━━━━━ Excerpt ━━━━━

In between those poles is a comprehensive rundown of the band’s many feats, from “Ball and Biscuit,” the band’s longest and most explicitly blues-indebted song, to “Hotel Yorba,” a bouncy acoustic number about finding a person who makes you want to disappear into love. Jack isn’t an instinctively confessional lyricist—he prefers to incorporate obtuse allusions and wordy tricks—but “Hotel Yorba” is an earnest fantasy of domestic harmony. If there is any through line to his narratives (besides a fixation on death and legacy), it’s romantic yearning, a desire for more formal courtship:

It might sound silly
For me to think childish thoughts like these
But I’m so tired of acting tough
And I’m gonna do what I please
Let’s get married
In a big cathedral by a priest
’Cause if I’m the man that you love the most
You can say I do at least

Jack can be irascible in interviews, and he is exceedingly particular about what he likes (mechanical thingamajigs, taxidermy, the number three, the colors black and yellow, old photo booths, reupholstering vintage furniture), which has caused some critics to dismiss him as ill-natured or curmudgeonly. Since 2018, he has banned cell phones at his live shows, requiring concertgoers to seal them in little pouches, and, in 2019, in an interview with the U.K.’s Channel 4 News, he admitted that he has never owned one himself. “I’m an anomaly, and I’m looking at everybody, and to me everyone sort of looks silly,” he said. He went on to describe technology addiction as “sad,” and suggested that social media runs on an engine of “competition, voyeurism, jealousy—those are really shallow human characteristics.” This resulted in some gleeful dunking on him for what seemed like a predictable, backward-looking stance, though it is also hard to say that he was wrong about any of it.

━━━━━ Exercise materials ━━━━━

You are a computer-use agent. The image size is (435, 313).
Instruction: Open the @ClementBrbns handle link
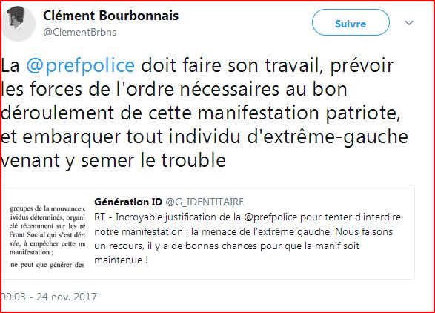79,32
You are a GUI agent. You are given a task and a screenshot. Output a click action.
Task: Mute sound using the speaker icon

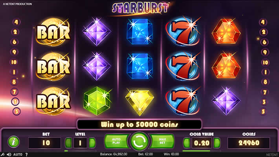tap(9, 154)
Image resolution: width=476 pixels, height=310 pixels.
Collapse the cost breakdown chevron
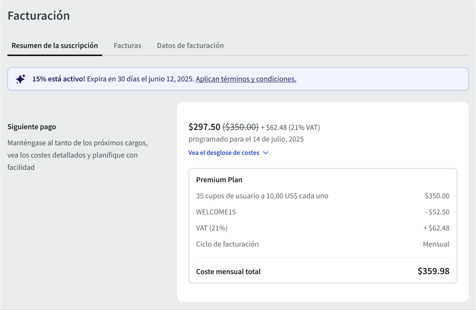pyautogui.click(x=265, y=153)
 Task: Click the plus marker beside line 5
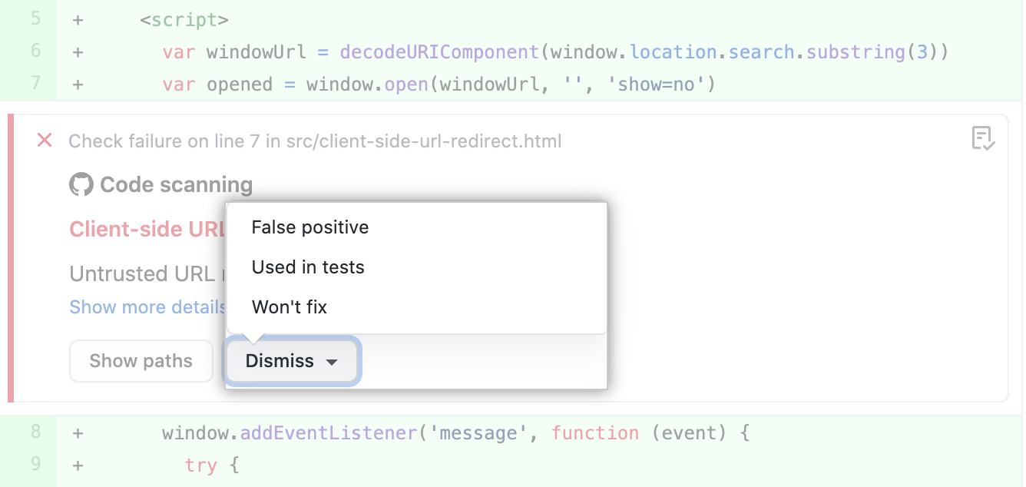click(x=77, y=19)
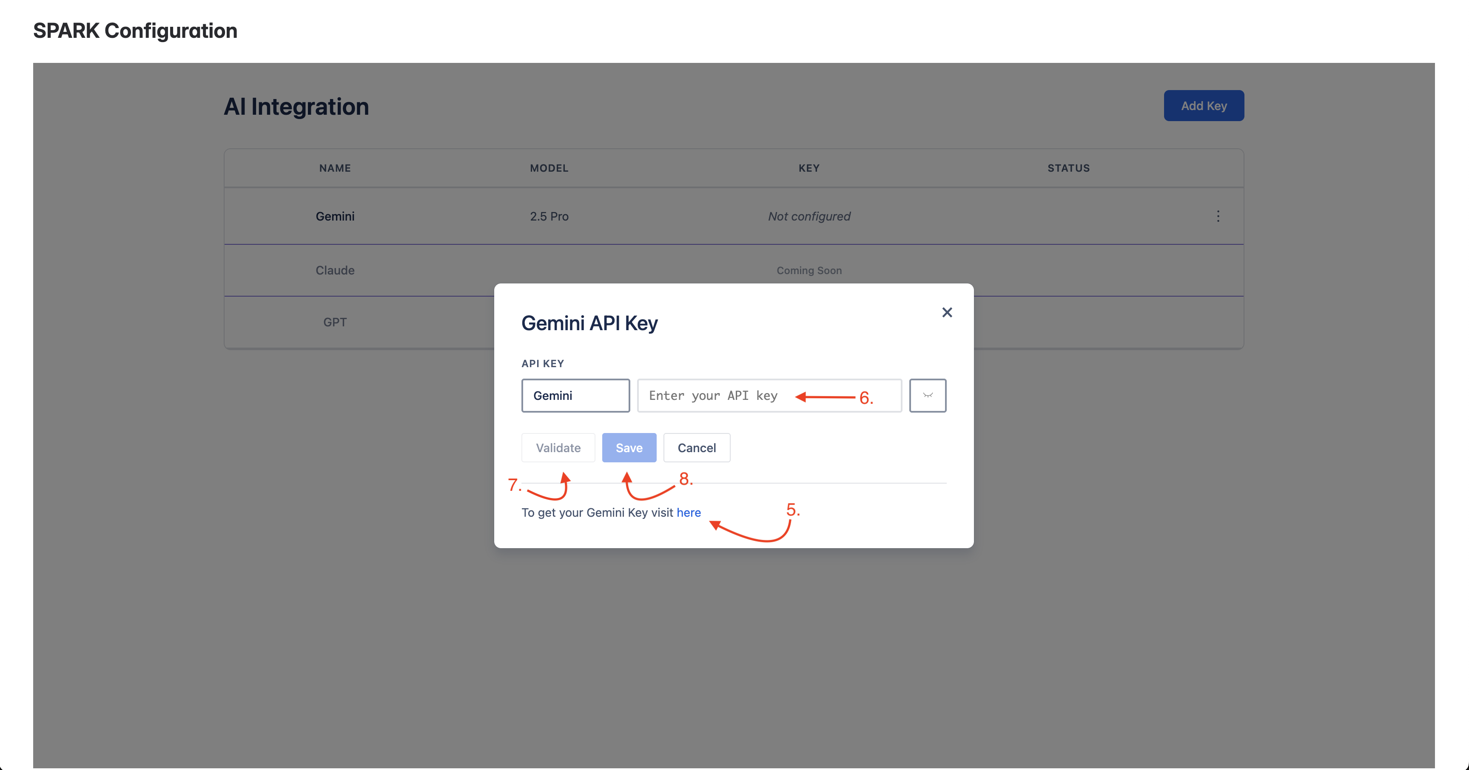Viewport: 1469px width, 770px height.
Task: Click the AI Integration heading
Action: (296, 107)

━━━━━

Required task A: Retype the records from the line containing "Image resolution: width=476" through the end of the records, keeping both ends. Leave the pictures out.
Required task B: Extend the passage about Jack White from the point where it stops.

Written answer A:
Image resolution: width=476 pixels, height=310 pixels.
Collapse the cost breakdown chevron
pyautogui.click(x=265, y=153)
 Task: Click the plus marker beside line 5
click(x=77, y=19)
Viewport: 1469px width, 770px height.
Task: Click the AI Integration heading
Action: (296, 107)

Written answer B:
Most contemporary rock and pop stars perform a kind of transparency as part of the gig: tweeting, posting faux-candid images on Instagram, self-producing high-budget, not-so-revealing documentaries about their lives. Jack White now feels like one of the last figures truly dedicated to the kind of calculated obscurity perfected by Bob Dylan in the nineteen-sixties. Jack’s always been a bit of a song-and-dance man when it comes to formulating and presenting his mythology, and, over the past two decades, he has developed an almost savant-like acumen for messing with the press. (He went so far as to name a side project the Raconteurs.) “The White Stripes Greatest Hits” seems germane to that trajectory. It feels old-fashioned, even deliberately so, but it sounds awfully good.